We discussed in class some of the issues that face us if we try to determine what is important to know in history or government or economics. I mentioned a lecture by James Loewen I had attended this past weekend on the subject of the Springfield Pogrom against African-Americans and the nadir of American race relations and the problem of sundown towns. In my experience, the sort of people that advocate for the sort of test the ISI produced seem to think it’s more important to know that Jamestown was settled in the 17th century (and not the 18th or 16th century) than it is to know that between 1891 and the 1940s America went through a nadir of race relations in which many small towns chased out Jews and African-Americans, and mobs in many larger towns tried to destroy African-American neighborhoods and terrorize African-Americans (there were pogroms in Tulsa, Chicago, Springfield (IL), East St.
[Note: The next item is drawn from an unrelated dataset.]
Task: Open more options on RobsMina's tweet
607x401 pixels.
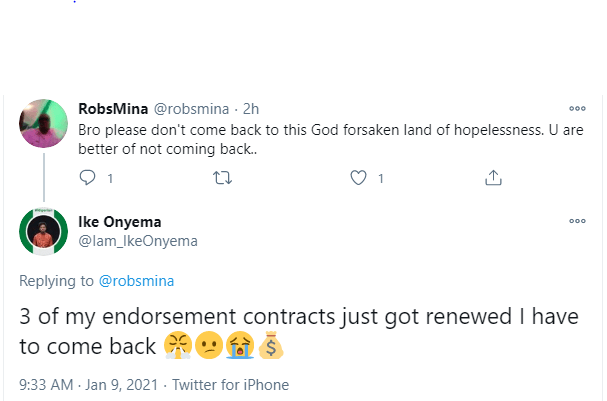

Louis, Wilmington (NC), Atlanta, and Detroit). I do think it’s important to know when Jamestown was settled, or when Lincoln was elected, or the basic chronology of the Civil War, but I think it’s significantly more important to know something about the history of race relations in our society, because this is something that still influences us.

Instead of asking about the years when Lincoln served as our president, I’d rather ask about the content and meaning of his second inaugural address. Instead of asking when Jamestown was founded, I’d rather ask a question about the importance of the plantation system (especially for the growing of tobacco) in early Virginia history and how this plantation system set up an economy where many laborers were imported in slavery or indentured servitude from the British Empire or from Africa, and how this made Virginia culturally and economically quite distinct from the New England colonies of small landholders.

If you take the quiz, let me know how you do, and what you think of the exam. Can you beat my students’ average score of 32 correct? Check out Loewen’s page on sundown towns. What do you think? Should this be part of core knowledge that all American college students learn? How does it rank in importance with other basic facts?